Regulation 34—Consecutive Primary Employment

(1) Where an employee's primary employment ceases during a year the employer shall insert the following information on the relevant part of the employee’s tax reliefs card,

(a) the amount of qualifying employment income derived by the employee from the employment for the year to the date the employment ceases;

(b) the amount of tax withheld, in accordance with section 81 of the Act and regulation 26 (but not regulation 28), from payments made by the employer to the employee with respect to the employment that are made during the year to the date the employment ceases; and

(c) such further information as the Commissioner may require.

(2) An employer required to insert information on a tax reliefs card under sub-regulation (1) shall insert the information and return the card to the employee by the time the employment ceases.

(3) Sub-regulation (4) applies where an employee

(a) ceases a primary employment during a year of assessment;

(b) provides the employee’s tax reliefs card, as adjusted under sub-regulation (1), to a different employer during the year; and

(c) nominates the employment with the different employer as the employee’s new  primary employment under regulation 31 effective during the year but after the prior primary employment has ceased.

(4) Where this sub-regulation applies, the new primary employer shall, for the purposes of calculating tax to be withheld under regulation 27 from qualifying cash payments to be made to the employee during the remainder of the year of assessment

(a) add to the qualifying employment income from the new primary employment for the year the qualifying employment income notified by the employee’s prior primary employer on the tax reliefs card; and

(b) add to tax considered to be withheld by the new primary employer during the year from qualifying cash payments to employee, the amount of tax notified by the employee’s prior primary employer as withheld on the tax reliefs card.

Regulation 35—Returns by Employer

Where an employer has been an employer with respect to a primary employment during a year of assessment, then, together with the return and information referred to in subsections (4) and (5) of section 81 of the Act required to be furnished for the year, the employer shall furnish

(a) the official number of any tax reliefs card provided to the employer by an employee with respect to the year; and

(b) the certificate of insurance relating to any employee’s life insurance for which receipts have been furnished to the employer under paragraph (a) of sub-regulation (1) of regulation 33.

Material shown:
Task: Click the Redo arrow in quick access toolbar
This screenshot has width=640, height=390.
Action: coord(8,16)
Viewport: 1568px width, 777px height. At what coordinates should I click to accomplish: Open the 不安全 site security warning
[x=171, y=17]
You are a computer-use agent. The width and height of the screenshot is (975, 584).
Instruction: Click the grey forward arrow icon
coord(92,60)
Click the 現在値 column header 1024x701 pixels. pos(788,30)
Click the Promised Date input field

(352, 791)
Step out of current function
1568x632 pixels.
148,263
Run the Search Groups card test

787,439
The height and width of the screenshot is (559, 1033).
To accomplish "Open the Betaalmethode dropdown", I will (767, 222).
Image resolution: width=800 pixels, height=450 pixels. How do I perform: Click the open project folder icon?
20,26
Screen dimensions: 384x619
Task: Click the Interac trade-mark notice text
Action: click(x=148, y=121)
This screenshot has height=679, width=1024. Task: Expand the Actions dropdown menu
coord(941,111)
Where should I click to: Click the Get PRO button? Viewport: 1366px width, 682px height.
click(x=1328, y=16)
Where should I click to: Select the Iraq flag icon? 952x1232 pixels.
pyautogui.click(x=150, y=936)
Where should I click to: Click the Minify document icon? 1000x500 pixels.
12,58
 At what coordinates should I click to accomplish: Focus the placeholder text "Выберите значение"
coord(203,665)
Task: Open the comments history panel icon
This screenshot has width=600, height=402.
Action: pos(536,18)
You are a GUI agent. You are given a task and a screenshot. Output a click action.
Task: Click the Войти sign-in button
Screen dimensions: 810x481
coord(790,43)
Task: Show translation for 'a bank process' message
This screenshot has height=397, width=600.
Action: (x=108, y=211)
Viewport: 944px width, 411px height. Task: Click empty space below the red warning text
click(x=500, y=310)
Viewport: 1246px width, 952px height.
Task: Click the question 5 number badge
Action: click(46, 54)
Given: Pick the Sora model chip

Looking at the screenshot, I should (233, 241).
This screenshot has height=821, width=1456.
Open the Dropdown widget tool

Given task: Please copy out word for word the part of the tax regulations that opens with the words containing "(3) Sub-regulation (4)" and closes with "employment has ceased.". The rows aren't needed for this.

Task answer:
(3) Sub-regulation (4) applies where an employee

(a) ceases a primary employment during a year of assessment;

(b) provides the employee’s tax reliefs card, as adjusted under sub-regulation (1), to a different employer during the year; and

(c) nominates the employment with the different employer as the employee’s new  primary employment under regulation 31 effective during the year but after the prior primary employment has ceased.